GIVEN PROBLEM:
Write out every line of the items below as a JSON list of strings, one string per line, skipping blank lines.

____ LISTED RECORDS

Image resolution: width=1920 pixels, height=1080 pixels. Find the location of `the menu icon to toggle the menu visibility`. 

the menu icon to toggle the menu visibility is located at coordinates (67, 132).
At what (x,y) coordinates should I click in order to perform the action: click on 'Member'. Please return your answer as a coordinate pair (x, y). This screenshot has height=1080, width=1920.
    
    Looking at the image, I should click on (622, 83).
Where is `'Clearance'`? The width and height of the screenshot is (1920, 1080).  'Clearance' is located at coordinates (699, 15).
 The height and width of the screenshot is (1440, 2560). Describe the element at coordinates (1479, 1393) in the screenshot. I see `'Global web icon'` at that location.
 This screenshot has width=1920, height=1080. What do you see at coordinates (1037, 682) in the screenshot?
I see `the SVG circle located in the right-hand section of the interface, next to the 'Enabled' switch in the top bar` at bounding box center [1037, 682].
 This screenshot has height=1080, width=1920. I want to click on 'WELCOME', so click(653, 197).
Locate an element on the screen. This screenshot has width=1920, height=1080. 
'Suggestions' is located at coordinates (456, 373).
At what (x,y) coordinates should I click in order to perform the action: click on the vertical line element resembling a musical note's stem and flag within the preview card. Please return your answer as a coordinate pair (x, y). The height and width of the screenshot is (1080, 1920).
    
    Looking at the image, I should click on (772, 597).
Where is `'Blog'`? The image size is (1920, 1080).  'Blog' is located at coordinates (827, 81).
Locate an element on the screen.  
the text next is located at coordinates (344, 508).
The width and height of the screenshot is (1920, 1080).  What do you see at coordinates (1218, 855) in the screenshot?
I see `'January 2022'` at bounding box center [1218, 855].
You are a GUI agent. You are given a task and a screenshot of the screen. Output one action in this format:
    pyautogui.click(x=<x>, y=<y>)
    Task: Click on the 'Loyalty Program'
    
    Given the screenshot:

________

CORRECT RESPONSE:
[
  "Image resolution: width=1920 pixels, height=1080 pixels. Find the location of `the menu icon to toggle the menu visibility`. ",
  "the menu icon to toggle the menu visibility is located at coordinates (67, 132).",
  "At what (x,y) coordinates should I click in order to perform the action: click on 'Member'. Please return your answer as a coordinate pair (x, y). This screenshot has height=1080, width=1920.",
  "    Looking at the image, I should click on (622, 83).",
  "Where is `'Clearance'`? The width and height of the screenshot is (1920, 1080).  'Clearance' is located at coordinates (699, 15).",
  " The height and width of the screenshot is (1440, 2560). Describe the element at coordinates (1479, 1393) in the screenshot. I see `'Global web icon'` at that location.",
  " This screenshot has width=1920, height=1080. What do you see at coordinates (1037, 682) in the screenshot?",
  "I see `the SVG circle located in the right-hand section of the interface, next to the 'Enabled' switch in the top bar` at bounding box center [1037, 682].",
  " This screenshot has height=1080, width=1920. I want to click on 'WELCOME', so click(653, 197).",
  "Locate an element on the screen. This screenshot has width=1920, height=1080. ",
  "'Suggestions' is located at coordinates (456, 373).",
  "At what (x,y) coordinates should I click in order to perform the action: click on the vertical line element resembling a musical note's stem and flag within the preview card. Please return your answer as a coordinate pair (x, y). The height and width of the screenshot is (1080, 1920).",
  "    Looking at the image, I should click on (772, 597).",
  "Where is `'Blog'`? The image size is (1920, 1080).  'Blog' is located at coordinates (827, 81).",
  "Locate an element on the screen.  ",
  "the text next is located at coordinates (344, 508).",
  "The width and height of the screenshot is (1920, 1080).  What do you see at coordinates (1218, 855) in the screenshot?",
  "I see `'January 2022'` at bounding box center [1218, 855].",
  "You are a GUI agent. You are given a task and a screenshot of the screen. Output one action in this format:",
  "    pyautogui.click(x=<x>, y=<y>)",
  "    Task: Click on the 'Loyalty Program'",
  "    Given the screenshot:"
]